:: REQUIREMENT ::
Consider the entries below. Count the lines holding the string "button" and state the number only.

AVAILABLE RECORDS Block Start

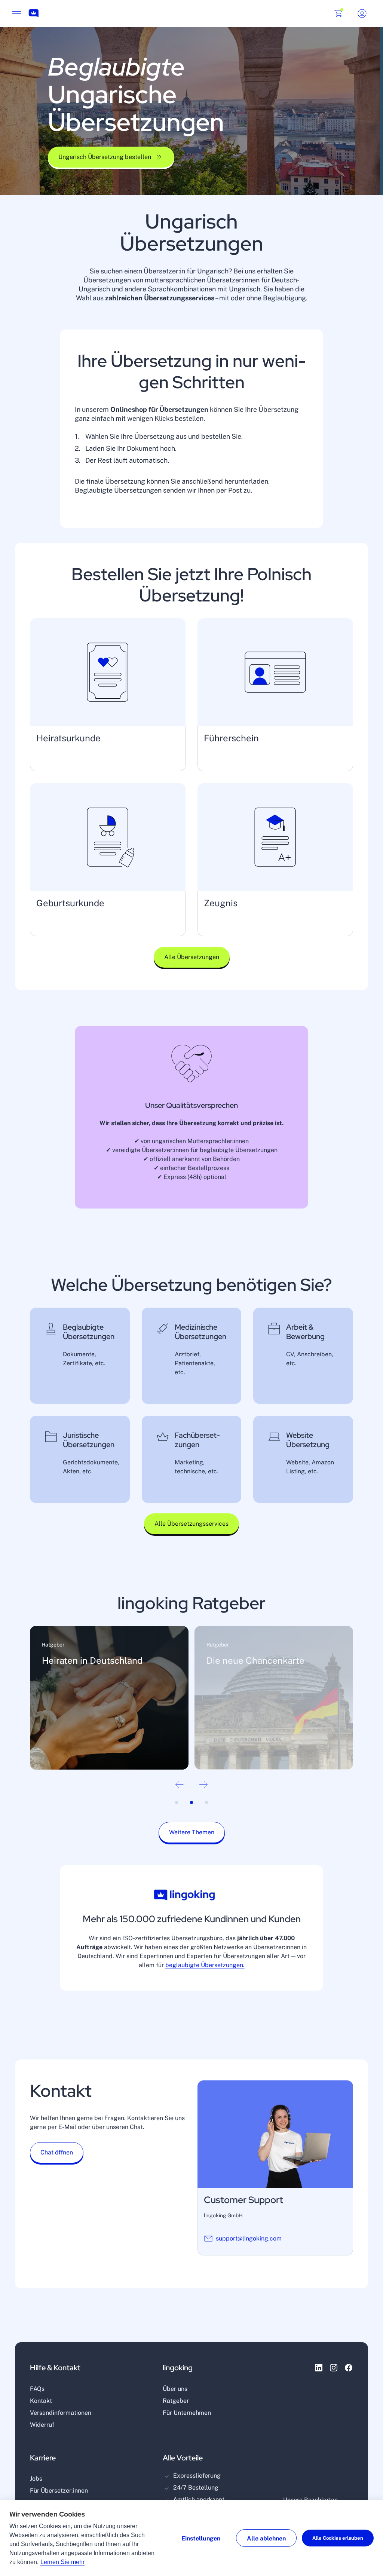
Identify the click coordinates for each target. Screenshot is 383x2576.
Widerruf (42, 2424)
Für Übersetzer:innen (59, 2490)
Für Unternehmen (187, 2412)
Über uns (175, 2388)
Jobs (36, 2478)
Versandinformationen (60, 2412)
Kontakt (41, 2400)
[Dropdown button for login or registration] (362, 13)
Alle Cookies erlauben (337, 2538)
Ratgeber (176, 2400)
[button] (111, 158)
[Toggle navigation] (16, 13)
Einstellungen (200, 2538)
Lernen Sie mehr (62, 2562)
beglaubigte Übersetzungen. (205, 1965)
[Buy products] (338, 13)
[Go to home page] (34, 13)
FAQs (37, 2388)
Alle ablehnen (266, 2538)
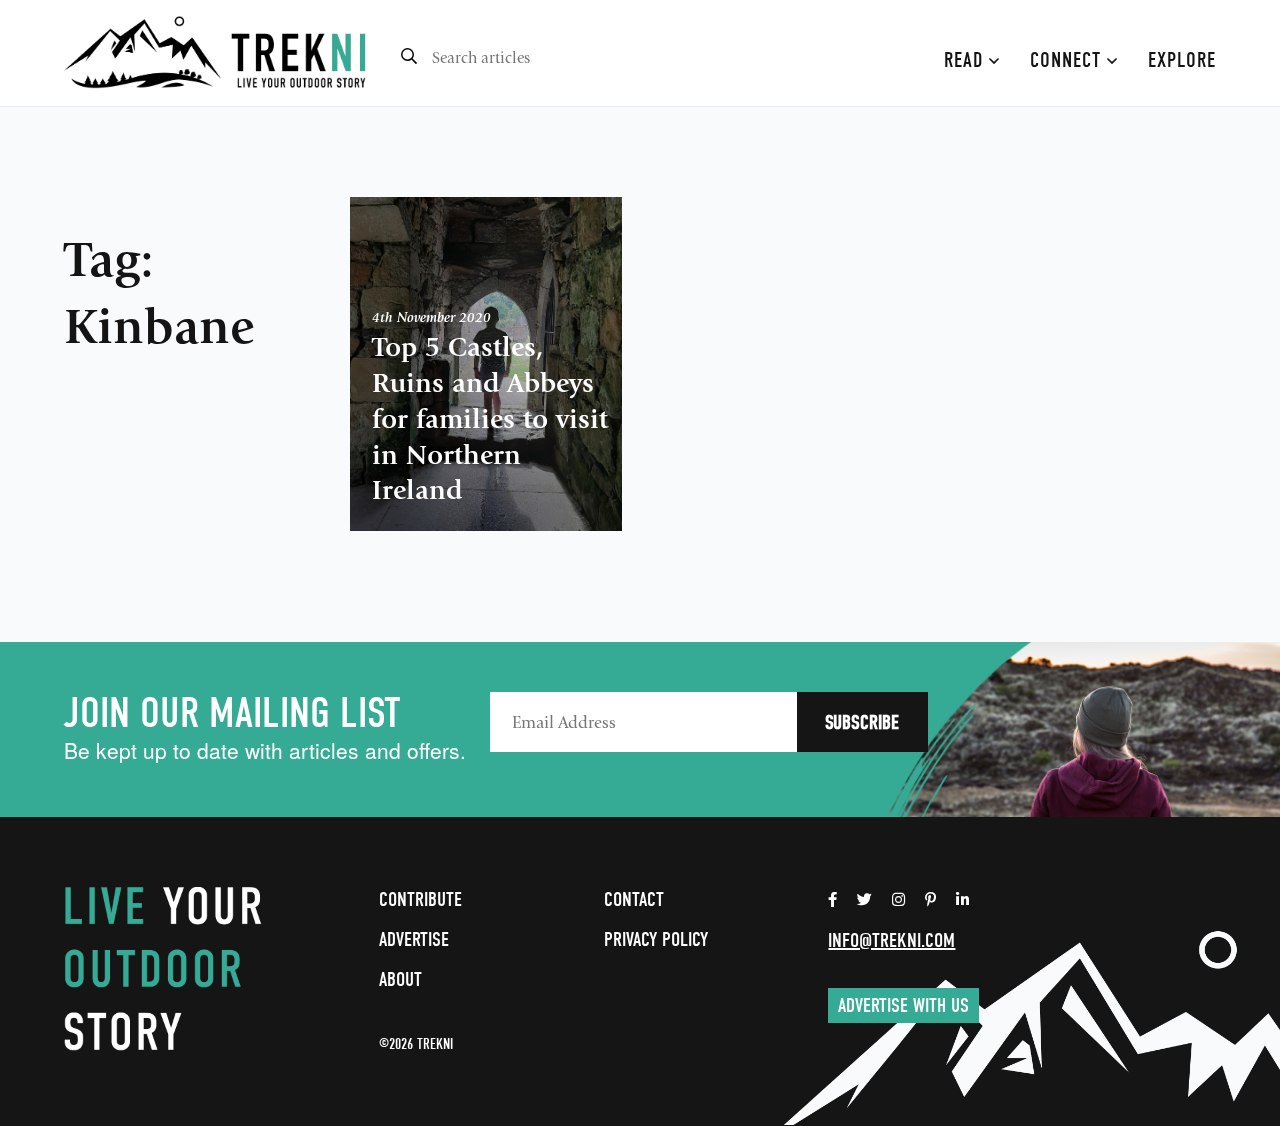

AVAILABLE RECORDS Block End

:: RESPONSE BELOW ::
2